(Work instructions) In the records below, find the line that holds "You are a computer-use". Restate it and every later line exactly, stopping at the end and skipping pictures.

[Source data]
□ □ □ □
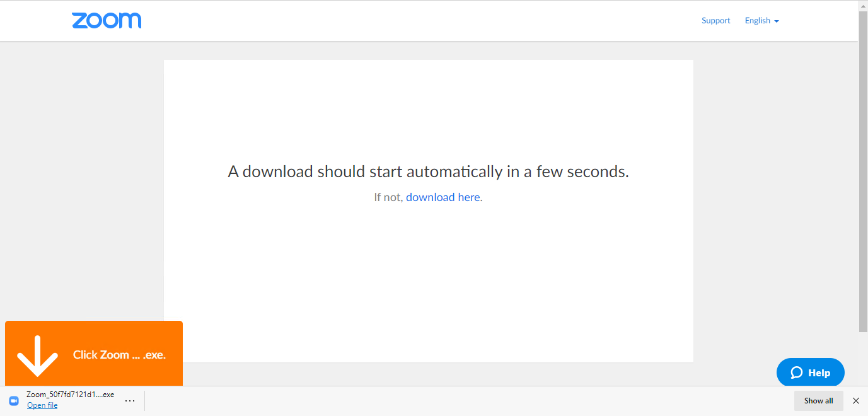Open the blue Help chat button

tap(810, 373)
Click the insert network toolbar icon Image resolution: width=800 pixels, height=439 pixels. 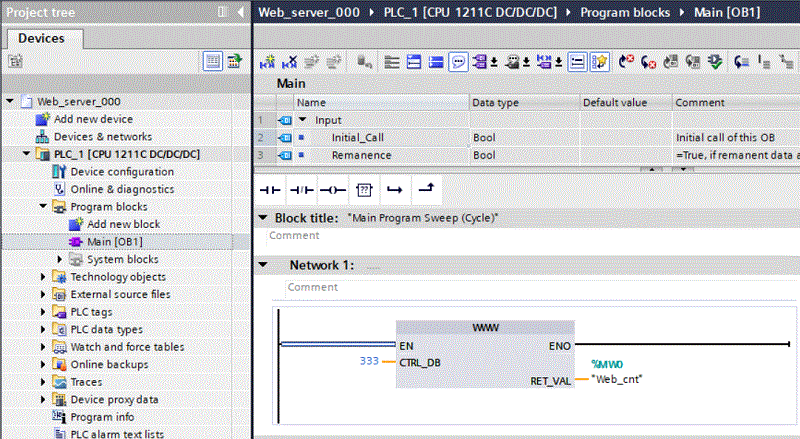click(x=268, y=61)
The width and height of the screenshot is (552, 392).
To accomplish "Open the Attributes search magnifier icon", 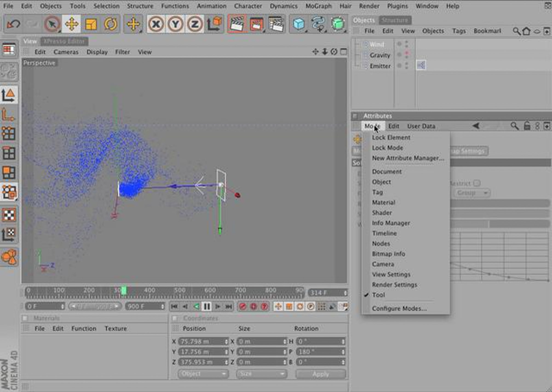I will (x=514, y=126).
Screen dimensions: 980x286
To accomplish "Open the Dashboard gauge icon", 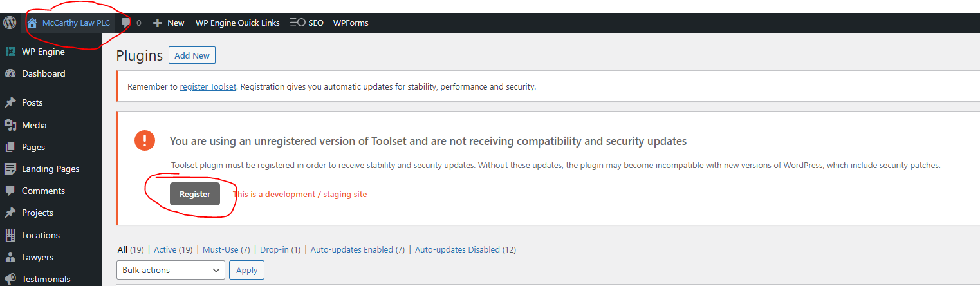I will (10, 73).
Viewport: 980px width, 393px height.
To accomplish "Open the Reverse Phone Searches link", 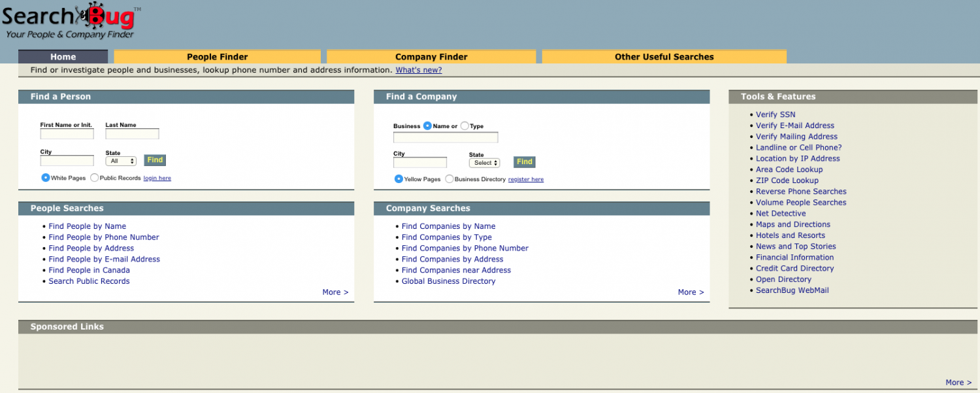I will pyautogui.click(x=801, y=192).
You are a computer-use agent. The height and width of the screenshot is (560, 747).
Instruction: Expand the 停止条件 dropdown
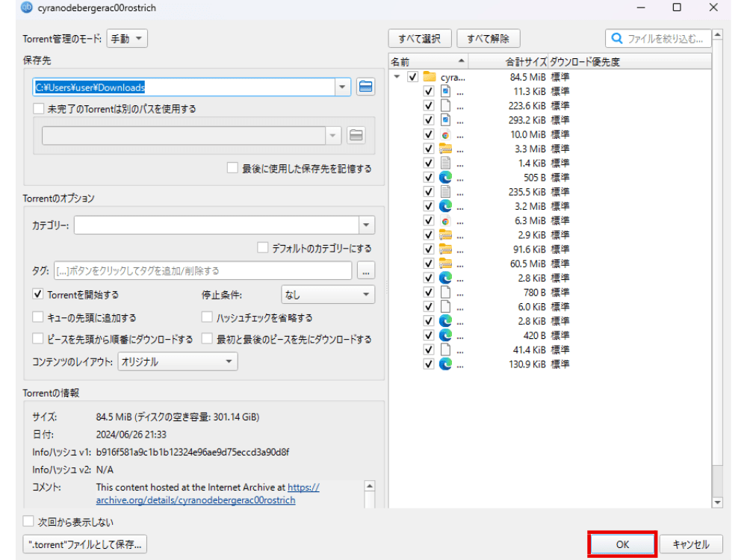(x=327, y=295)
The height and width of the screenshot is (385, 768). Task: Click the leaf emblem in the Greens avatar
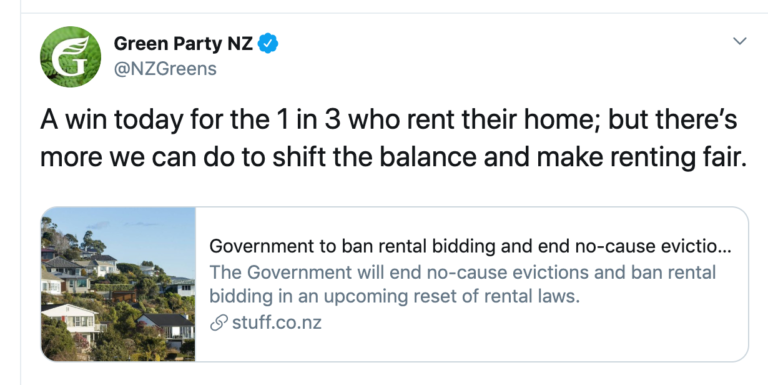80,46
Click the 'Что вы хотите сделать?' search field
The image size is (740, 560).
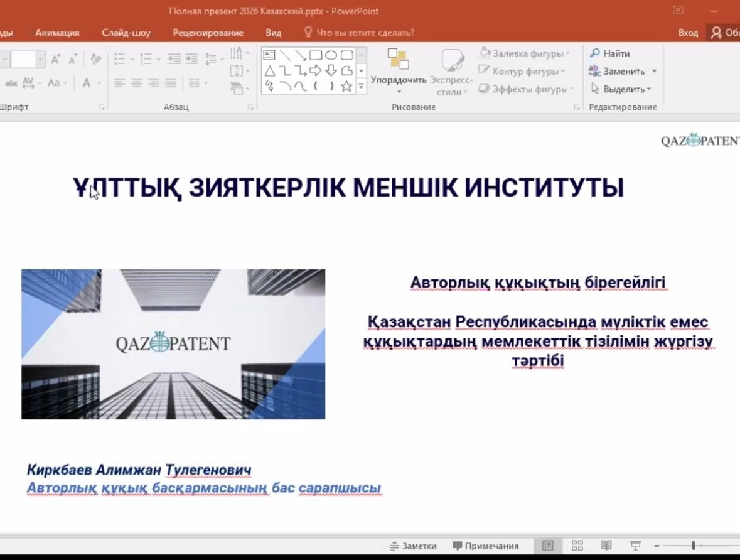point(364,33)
□ □ □ □
(Task output)
You are a computer-use agent. The height and width of the screenshot is (560, 747).
Instruction: Expand the 停止条件 dropdown
(x=327, y=295)
The height and width of the screenshot is (385, 768). Task: Click the leaf emblem in the Greens avatar
80,46
Click the 'Что вы хотите сделать?' search field
The image size is (740, 560).
point(364,33)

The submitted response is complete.